**SHORT TASK A**
According to the cybersecurity article, what can a single breach destroy?

**TEXT TO READ**
November 08, 2021

Know the seven keys to cybersecurity

The Office of Information Technology (OIT) shares specific actions people can take to enhance cybersecurity efforts and lock criminals out of individual and SIU systems and accounts.

It is important to remember that everyone in the campus community holds keys to the university’s collective cybersecurity. A single mistake can open the door for criminal activity and cost you, others and the University much more than time or money — a single breach can destroy a trust earned over decades.

Below are seven keys to enhance cybersecurity at work and at home. Read and practice these tips before you have a chance to put them to the test in the OIT’s cybersecurity challenge later this fall.

Key No. 1 Be aware!

Knowledge and diligence keep individuals and SIU Carbondale safe from cybercrime.

The OIT works to maintain awareness and educate faculty, staff and students in techniques to spot cyber threats and suspicious activity. Learning techniques to prevent cyber threats, securing devices and data, strengthening access mechanisms, and scrutinizing virtual interactions fortify the campus security barrier.

**RECORDS**
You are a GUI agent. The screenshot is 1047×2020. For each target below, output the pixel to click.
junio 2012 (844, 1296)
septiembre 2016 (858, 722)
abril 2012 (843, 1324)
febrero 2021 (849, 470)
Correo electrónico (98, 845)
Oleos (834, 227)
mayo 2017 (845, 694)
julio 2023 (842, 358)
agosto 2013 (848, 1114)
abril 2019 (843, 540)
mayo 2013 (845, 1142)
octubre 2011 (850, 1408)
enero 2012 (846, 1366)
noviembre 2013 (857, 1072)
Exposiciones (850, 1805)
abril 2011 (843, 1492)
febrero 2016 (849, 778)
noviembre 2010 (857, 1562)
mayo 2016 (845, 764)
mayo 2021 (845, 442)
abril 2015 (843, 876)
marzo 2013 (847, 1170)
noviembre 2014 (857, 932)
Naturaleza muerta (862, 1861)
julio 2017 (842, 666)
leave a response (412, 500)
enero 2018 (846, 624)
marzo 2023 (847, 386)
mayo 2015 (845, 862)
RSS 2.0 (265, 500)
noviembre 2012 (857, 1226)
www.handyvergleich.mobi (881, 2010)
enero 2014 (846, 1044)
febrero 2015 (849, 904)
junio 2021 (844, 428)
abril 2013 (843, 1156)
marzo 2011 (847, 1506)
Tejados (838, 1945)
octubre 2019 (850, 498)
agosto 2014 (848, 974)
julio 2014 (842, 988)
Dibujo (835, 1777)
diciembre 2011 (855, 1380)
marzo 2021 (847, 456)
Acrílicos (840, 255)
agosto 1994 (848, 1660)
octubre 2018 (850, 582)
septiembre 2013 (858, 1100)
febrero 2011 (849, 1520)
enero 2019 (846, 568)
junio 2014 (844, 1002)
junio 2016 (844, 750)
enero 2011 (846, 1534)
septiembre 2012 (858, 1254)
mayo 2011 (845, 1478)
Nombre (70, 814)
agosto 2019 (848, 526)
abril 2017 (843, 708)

**SHORT TASK B**
Report how many lines of the records contain the word "junio". Give only the number.

**PROBLEM SOLUTION A**
A single breach can destroy a trust earned over decades.

**PROBLEM SOLUTION B**
4